### Görev tanımı
Şam Hastanesi'ndeki yaralı askerleri anlatan metinde "Bir zamanlar Şam" sözünden başlayıp "inanıyorduk değil mi?" sözüne kadar olan kısmı, bu iki söz de dahil, hiç değiştirmeden yazın.

##### Metin parçası #####

Bir zamanlar Şam Osmanlı şehri idi. 1. Dünya Savaşında Şam Hastanesinde Filistin Cephesinden gelen yaralı Osmanlı askerleri yatıyordu. Filistin Cephesinde Lawrance komutasındaki Arap Bedevileri “Esir almak yoook!..” bağrışları ile Şam’a doğru çekilmekte olan Türk Mehmetçiğine saldırdılar. İşte bu saldırıdan kurtulanlar Şam Hastanesine yatırılmıştı. Öyle ki hastane yatakları tam dolmuş, hastane avlusunda yüzlerce yaralı Mehmetçik sedyelerde inliyordu. Bedevi atlıları bir sabah gün ışırken geldiler. Önce hastane avlusunda sedyelerde yatan Mehmetçikleri, “Mermi israfı olmasın” diye eğri kılıçlarla kellelerini kesip, karınlarını deştiler, sonra hastane içine girip ağır yaralıları katlettiler. Biz onlarla “Din kardeşi” olduğumuza inanıyorduk değil mi?

##### Veriler #####

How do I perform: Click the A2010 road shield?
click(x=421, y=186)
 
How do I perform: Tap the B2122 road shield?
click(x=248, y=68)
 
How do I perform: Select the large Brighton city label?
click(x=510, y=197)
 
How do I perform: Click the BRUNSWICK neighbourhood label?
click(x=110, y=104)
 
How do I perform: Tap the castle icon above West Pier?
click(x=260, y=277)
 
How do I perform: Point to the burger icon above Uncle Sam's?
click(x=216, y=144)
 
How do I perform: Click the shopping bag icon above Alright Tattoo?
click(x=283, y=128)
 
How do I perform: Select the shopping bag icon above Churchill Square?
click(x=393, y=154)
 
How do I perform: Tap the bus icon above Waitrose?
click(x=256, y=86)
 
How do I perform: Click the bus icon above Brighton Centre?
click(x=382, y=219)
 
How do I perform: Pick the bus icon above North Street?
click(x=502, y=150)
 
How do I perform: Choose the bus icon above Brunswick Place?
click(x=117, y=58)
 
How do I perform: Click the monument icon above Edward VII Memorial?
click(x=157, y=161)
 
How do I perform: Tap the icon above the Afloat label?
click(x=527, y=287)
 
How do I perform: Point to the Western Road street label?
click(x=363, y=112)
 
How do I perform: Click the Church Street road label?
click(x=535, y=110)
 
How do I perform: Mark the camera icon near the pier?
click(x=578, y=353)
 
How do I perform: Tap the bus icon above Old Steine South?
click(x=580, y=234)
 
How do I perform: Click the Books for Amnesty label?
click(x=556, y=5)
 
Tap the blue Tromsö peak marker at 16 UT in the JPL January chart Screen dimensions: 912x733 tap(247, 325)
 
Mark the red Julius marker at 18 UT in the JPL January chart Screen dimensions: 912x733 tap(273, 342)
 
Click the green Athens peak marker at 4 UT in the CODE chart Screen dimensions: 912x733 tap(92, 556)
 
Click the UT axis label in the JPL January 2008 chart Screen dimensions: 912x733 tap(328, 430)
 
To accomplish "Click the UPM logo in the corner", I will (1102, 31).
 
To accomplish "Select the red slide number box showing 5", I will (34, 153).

#####

### Çözüm
Bir zamanlar Şam Osmanlı şehri idi. 1. Dünya Savaşında Şam Hastanesinde Filistin Cephesinden gelen yaralı Osmanlı askerleri yatıyordu. Filistin Cephesinde Lawrance komutasındaki Arap Bedevileri “Esir almak yoook!..” bağrışları ile Şam’a doğru çekilmekte olan Türk Mehmetçiğine saldırdılar. İşte bu saldırıdan kurtulanlar Şam Hastanesine yatırılmıştı. Öyle ki hastane yatakları tam dolmuş, hastane avlusunda yüzlerce yaralı Mehmetçik sedyelerde inliyordu. Bedevi atlıları bir sabah gün ışırken geldiler. Önce hastane avlusunda sedyelerde yatan Mehmetçikleri, “Mermi israfı olmasın” diye eğri kılıçlarla kellelerini kesip, karınlarını deştiler, sonra hastane içine girip ağır yaralıları katlettiler. Biz onlarla “Din kardeşi” olduğumuza inanıyorduk değil mi?